Rows of pointing data
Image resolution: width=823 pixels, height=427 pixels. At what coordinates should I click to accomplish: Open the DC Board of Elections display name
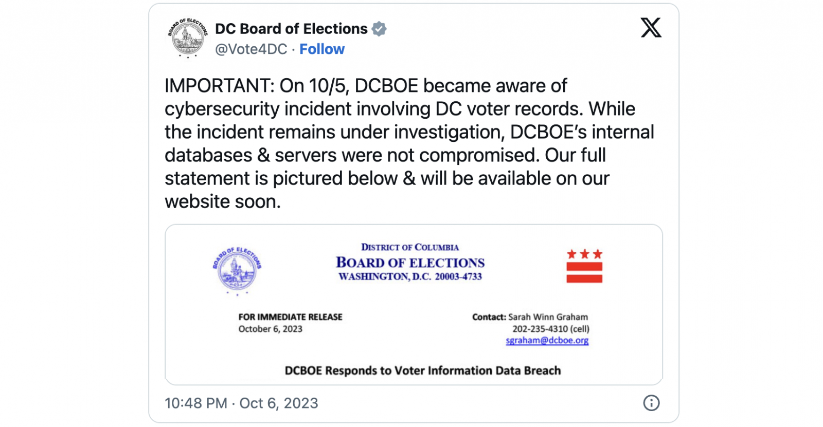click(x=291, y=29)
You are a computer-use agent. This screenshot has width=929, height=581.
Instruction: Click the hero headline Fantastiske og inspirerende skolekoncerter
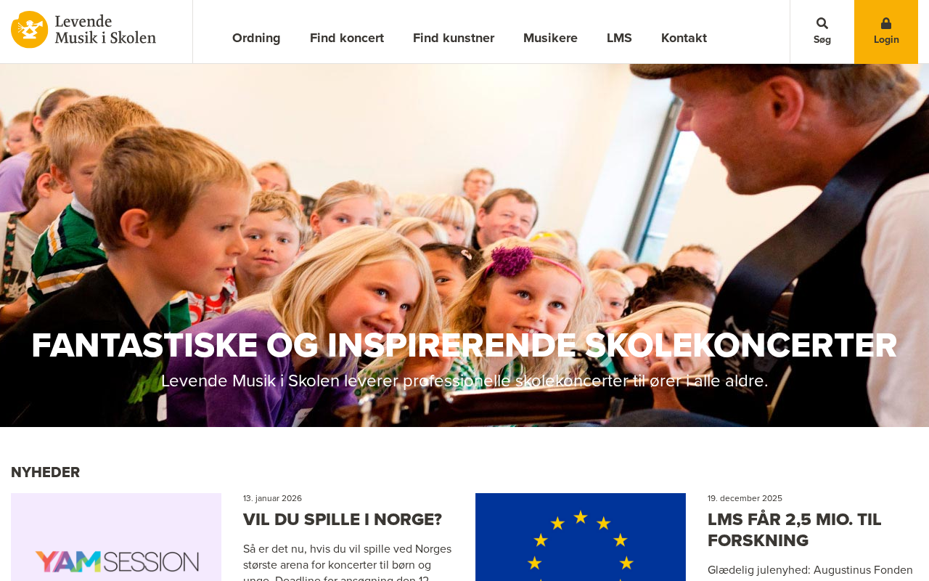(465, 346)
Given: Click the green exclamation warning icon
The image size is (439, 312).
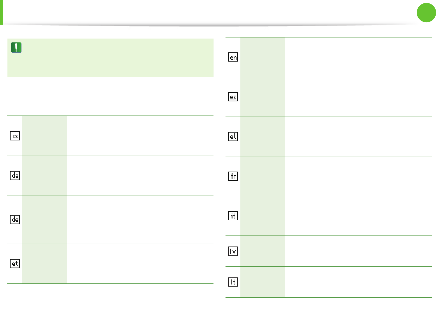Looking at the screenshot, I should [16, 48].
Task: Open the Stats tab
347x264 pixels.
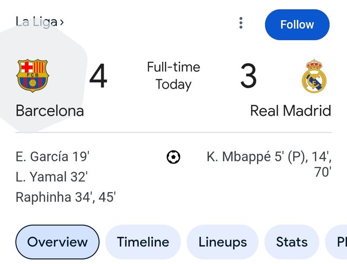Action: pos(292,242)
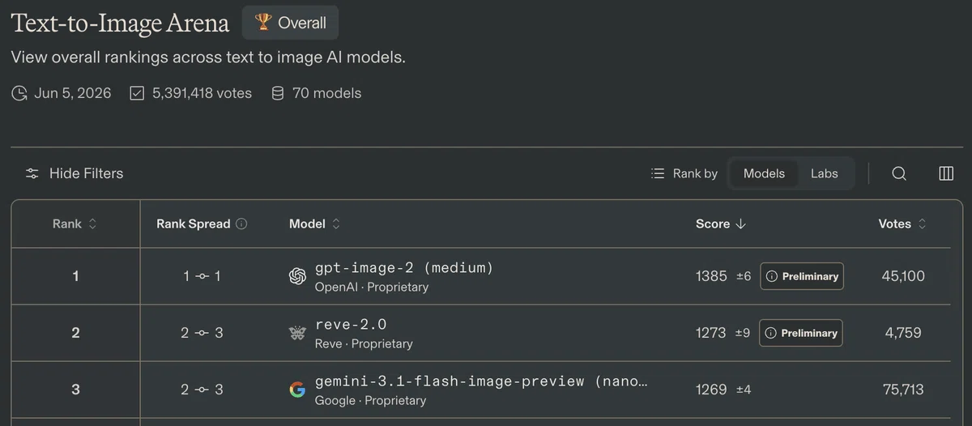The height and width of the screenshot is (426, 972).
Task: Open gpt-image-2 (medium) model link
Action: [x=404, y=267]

#### [What is required]
Please extract every line from the entries above that contains the string "Open", treating uppercase and lowercase as different.

#### [Full answer]
Image resolution: width=823 pixels, height=427 pixels. At what coordinates should I click to accomplish: Open the DC Board of Elections display name
Task: Open the Stats tab
Task: Open gpt-image-2 (medium) model link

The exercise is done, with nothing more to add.